Gauthier Audrey - TC Media
Pendant une campagne électorale, le vandalisme de pancartes est presque devenu une tradition. Même si c’est un geste illégal, les candidats de la circonscription de Laurier-Dorion ne s’en formalisent plus.

Pour ceux qui font leurs premiers pas dans l’arène électorale, voir son visage barbouillé ou lire des insultes sur ses affiches peut être quelque peu blessant. Toutefois, tous s’entendent pour dire que ça fait partie du jeu.

« Chaque élection, il y a des pancartes vandalisées. C’est plate. Il y a des gens qui ne respectent pas le débat démocratique comme il doit se faire », indique le candidat péquiste, Pierre Céré.

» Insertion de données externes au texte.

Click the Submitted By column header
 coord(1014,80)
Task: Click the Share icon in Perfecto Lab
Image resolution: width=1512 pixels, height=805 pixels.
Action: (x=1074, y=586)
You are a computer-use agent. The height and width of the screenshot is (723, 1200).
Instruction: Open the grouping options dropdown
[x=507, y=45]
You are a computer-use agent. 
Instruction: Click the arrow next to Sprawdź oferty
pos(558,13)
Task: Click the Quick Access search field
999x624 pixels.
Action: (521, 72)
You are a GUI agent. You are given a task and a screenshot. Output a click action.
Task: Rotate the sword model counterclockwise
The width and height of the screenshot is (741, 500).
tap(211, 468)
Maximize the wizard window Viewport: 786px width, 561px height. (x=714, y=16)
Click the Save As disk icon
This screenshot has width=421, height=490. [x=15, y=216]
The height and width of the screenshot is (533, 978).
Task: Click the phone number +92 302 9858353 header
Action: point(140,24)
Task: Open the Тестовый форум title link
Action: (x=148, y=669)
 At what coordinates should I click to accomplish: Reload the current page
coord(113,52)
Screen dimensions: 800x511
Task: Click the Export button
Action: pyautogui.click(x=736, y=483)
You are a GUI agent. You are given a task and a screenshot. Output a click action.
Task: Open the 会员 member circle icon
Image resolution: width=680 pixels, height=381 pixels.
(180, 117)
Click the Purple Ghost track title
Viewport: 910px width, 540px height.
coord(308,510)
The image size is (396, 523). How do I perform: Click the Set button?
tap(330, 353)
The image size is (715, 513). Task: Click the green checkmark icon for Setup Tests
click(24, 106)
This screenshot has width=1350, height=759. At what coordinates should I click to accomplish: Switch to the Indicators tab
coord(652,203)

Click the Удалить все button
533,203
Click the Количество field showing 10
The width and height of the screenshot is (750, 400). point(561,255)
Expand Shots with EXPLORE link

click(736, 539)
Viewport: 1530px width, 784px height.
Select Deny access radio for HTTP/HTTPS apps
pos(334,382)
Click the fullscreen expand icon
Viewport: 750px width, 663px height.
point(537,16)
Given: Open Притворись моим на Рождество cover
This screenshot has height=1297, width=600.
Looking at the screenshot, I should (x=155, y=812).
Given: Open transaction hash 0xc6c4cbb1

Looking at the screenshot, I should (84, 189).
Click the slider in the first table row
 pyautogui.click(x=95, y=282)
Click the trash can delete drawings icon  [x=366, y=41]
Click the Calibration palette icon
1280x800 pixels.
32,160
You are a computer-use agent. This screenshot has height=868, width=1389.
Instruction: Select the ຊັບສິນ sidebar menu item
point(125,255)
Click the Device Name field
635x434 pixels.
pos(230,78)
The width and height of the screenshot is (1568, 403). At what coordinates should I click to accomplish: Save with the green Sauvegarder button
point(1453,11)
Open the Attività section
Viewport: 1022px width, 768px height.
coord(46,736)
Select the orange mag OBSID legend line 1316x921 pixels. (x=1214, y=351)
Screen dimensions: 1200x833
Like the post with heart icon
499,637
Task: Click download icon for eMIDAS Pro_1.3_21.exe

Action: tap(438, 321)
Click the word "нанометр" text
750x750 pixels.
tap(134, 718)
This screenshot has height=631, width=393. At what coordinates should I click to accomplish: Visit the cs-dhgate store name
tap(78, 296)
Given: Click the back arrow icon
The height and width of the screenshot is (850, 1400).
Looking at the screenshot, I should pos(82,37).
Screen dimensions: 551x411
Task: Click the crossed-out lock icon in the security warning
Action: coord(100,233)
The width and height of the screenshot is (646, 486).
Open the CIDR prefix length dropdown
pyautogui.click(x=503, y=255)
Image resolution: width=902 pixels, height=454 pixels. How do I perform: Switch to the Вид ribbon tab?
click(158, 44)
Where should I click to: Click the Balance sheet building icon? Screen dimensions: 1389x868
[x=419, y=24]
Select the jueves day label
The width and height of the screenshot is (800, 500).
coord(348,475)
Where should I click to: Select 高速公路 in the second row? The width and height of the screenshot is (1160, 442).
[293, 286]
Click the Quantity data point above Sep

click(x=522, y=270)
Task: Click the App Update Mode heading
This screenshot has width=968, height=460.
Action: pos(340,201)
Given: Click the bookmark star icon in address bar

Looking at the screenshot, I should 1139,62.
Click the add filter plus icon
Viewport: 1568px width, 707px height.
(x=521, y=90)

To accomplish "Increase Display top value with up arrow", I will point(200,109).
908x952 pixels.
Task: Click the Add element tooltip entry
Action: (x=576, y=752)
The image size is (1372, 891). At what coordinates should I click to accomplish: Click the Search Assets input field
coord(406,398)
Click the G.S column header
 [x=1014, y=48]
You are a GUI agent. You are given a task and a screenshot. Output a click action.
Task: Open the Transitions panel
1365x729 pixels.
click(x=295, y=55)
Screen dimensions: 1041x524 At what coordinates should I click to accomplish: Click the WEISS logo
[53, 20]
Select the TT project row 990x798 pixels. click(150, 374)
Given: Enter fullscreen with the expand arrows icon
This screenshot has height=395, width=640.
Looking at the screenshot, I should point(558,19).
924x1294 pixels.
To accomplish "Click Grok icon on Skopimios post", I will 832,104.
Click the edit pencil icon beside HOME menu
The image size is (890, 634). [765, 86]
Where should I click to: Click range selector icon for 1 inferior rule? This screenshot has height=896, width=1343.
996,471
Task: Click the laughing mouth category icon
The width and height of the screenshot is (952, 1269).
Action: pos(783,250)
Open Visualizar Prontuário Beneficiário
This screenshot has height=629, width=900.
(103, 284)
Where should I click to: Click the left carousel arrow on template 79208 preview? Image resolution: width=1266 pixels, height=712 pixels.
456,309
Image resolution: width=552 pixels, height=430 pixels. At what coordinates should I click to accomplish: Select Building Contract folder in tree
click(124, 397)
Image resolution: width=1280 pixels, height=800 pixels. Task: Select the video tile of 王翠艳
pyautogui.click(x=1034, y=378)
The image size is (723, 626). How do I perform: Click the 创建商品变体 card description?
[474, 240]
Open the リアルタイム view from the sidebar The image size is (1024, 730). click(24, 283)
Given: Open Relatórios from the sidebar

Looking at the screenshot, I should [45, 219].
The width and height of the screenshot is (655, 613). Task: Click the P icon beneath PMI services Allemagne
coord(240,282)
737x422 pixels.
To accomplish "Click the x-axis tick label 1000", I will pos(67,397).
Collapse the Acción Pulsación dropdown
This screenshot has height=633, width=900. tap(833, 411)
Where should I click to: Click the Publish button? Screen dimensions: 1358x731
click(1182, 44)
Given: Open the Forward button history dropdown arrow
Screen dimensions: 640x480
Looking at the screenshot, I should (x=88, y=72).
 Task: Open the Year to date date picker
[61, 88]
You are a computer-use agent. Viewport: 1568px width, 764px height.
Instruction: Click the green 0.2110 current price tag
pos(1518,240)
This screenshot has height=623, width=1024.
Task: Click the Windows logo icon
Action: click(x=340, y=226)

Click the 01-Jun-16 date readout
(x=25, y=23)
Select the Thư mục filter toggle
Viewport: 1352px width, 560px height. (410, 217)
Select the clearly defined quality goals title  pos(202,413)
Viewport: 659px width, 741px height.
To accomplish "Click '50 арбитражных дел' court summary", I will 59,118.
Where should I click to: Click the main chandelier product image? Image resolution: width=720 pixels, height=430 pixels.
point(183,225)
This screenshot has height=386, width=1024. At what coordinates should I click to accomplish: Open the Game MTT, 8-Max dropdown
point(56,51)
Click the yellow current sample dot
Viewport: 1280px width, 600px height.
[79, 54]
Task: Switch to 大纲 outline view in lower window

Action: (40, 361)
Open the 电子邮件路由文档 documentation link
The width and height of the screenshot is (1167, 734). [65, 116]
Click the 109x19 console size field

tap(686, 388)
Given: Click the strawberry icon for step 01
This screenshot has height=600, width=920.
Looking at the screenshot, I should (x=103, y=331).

« Barbouiller une pancarte, c’est illégal. Si c’est une façon de s’exprimer, tant mieux, car la personne s’intéresse à la politique, mais je crois que les citoyens ont le droit de voir les pancartes, de connaître le nom du candidat, de la formation politique et de la circonscription. C’est un droit et un manque de respect devant les autres citoyens. Néanmoins, ce n’est pas la pancarte qui fait campagne ni qui fait gagner l’élection. C’est le candidat qui fait campagne et les idées qui gagnent. C’est malheureux, mais je suis habitué », mentionne le candidat libéral, Gerry Sklavounos.

« Il faut avoir de l’assurance quand on entre en politique, car on ne s’appartient plus », souligne la candidate caquiste, Valérie Assouline.

Inciter l’illégalité

Pour la campagne provinciale, des individus ont créé un site Internet incitant la population québécoise à vandaliser les pancartes et à les publier sur le Web. Une pratique que les quatre candidats dénoncent.

« Je déplore cette attitude. La campagne sert à faire connaître des candidats et des idées. Je ne crois pas que c’est le bon moyen pour transmettre un message politique », affirme le candidat solidaire, Andrés Fontecilla.

D’autres candidats ont invité les fautifs à venir leur parler

« C’est un geste violent. Il y a assez d’espace pour mener des débats. J’invite ces gens à une réflexion sérieuse et de participer à la réflexion démocratique », soutient M. Céré.

« C’est dommage. Il y a d’autres manières de s’exprimer que de vandaliser des pancartes. Dans d’autres pays, ils sont violents ou lancent des roches. Je préfère le barbouillage d’affiches à d’autres actions violentes. Je les invite à me contacter pour qu’on puisse échanger », maintient M. Sklavounos.